55 Depuis que cette plainte a été présentée, les membres du Conseil de gestion nous ont dit qu'ils suivent les règles des réunions publiques. Le greffier de la Ville nous a dit que la Municipalité avait l’intention de donner une formation sur les règles des réunions publiques au Conseil de gestion et qu'en fait, une partie de cette formation avait déjà commencé.
56 La Ville de Fort Erie devrait veiller à ce que tous les membres de ses conseils locaux et de ses comités reçoivent une formation sur les règles des réunions publiques.
Opinion
57 Le Conseil de gestion de la Zone d’amélioration commerciale de Ridgeway n’a pas enfreint la Loi de 2001 sur les municipalités quand il a discuté à huis clos, le 2 novembre 2016, d’une question qui relevait d’exceptions énoncées dans la Loi relativement aux renseignements privés sur une personne qui peut être identifiée, et aux relations de travail ou aux négociations avec les employés.
58 En revanche, le Conseil de gestion a enfreint la Loi en omettant d’adopter une résolution pour se retirer à huis clos, en ne dressant pas de procès-verbal de la réunion, et en votant à huis clos.
59 Le Conseil de gestion a aussi enfreint la Loi en omettant d’adopter un règlement de procédure régissant la convocation, le lieu et le déroulement de ses réunions.
Recommandations
60 Je fais les recommandations suivantes pour aider le Conseil de gestion de la Zone d’amélioration commerciale de Ridgeway et la Ville de Fort Erie à s’acquitter de leurs obligations en vertu de la Loi et à renforcer la transparence des réunions.

++++

Consigne écrite A:
D'après le texte choisi, à quelle date le Conseil de gestion s'est-il réuni à huis clos ?
Le texte choisi et les enregistrements proviennent de sources distinctes.

Données fournies:
++++

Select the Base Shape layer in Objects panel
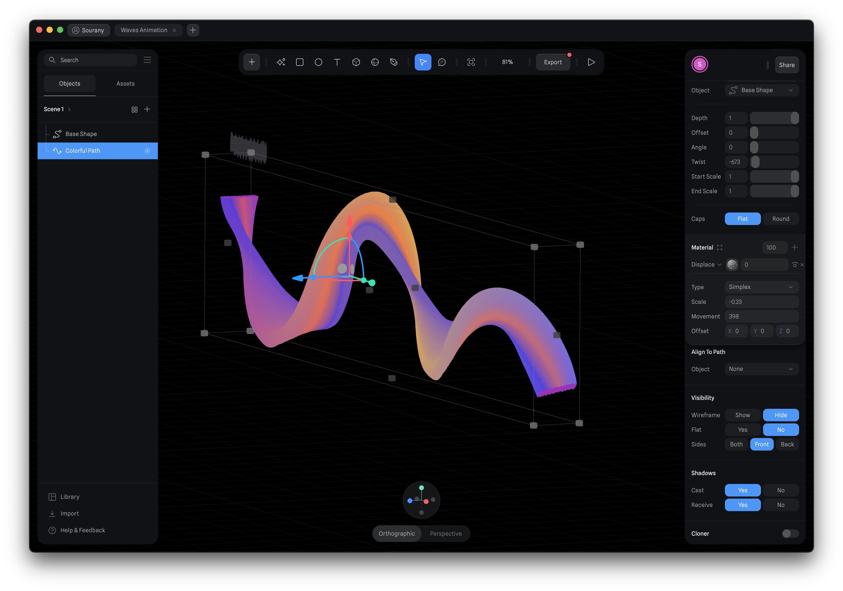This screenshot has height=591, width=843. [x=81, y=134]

++++

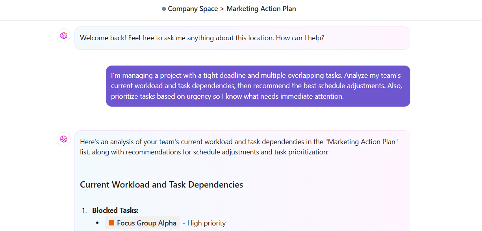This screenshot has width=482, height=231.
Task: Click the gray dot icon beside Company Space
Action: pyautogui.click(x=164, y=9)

++++

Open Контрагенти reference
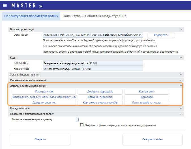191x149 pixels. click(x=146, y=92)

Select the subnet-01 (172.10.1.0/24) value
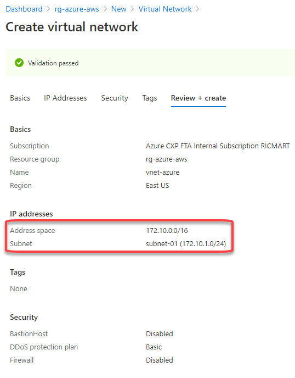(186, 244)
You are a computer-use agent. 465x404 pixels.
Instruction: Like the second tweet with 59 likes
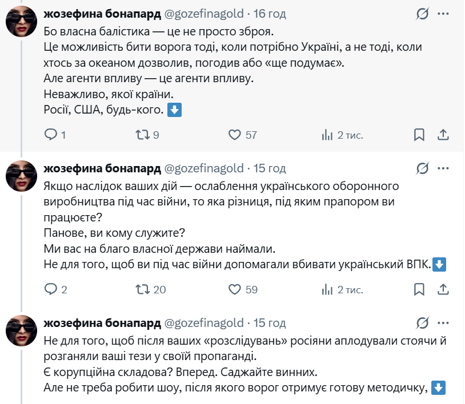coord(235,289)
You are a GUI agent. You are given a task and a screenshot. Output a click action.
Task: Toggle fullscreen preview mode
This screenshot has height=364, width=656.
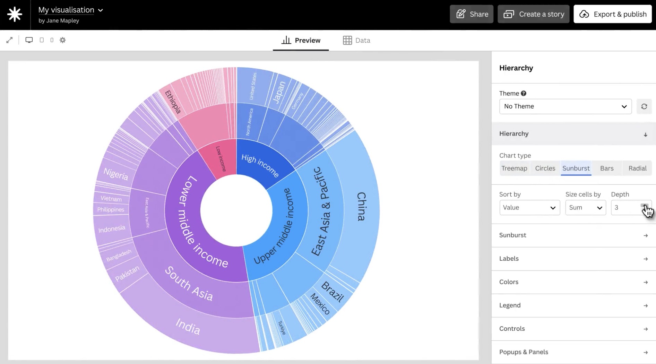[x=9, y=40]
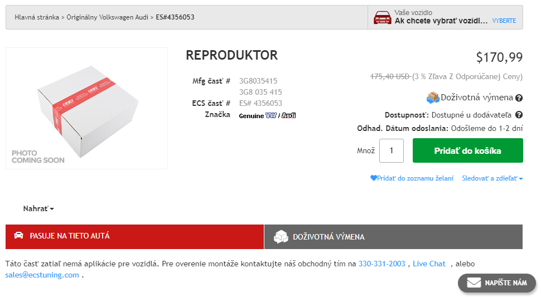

++++

Consigne écrite B:
Repérez dans les enregistrements chaque ligne où figure le mot « Select », puis recopiez-la.

Réponse attendue A:
Le 2 novembre 2016.

Réponse attendue B:
Select the Base Shape layer in Objects panel
Select the subnet-01 (172.10.1.0/24) value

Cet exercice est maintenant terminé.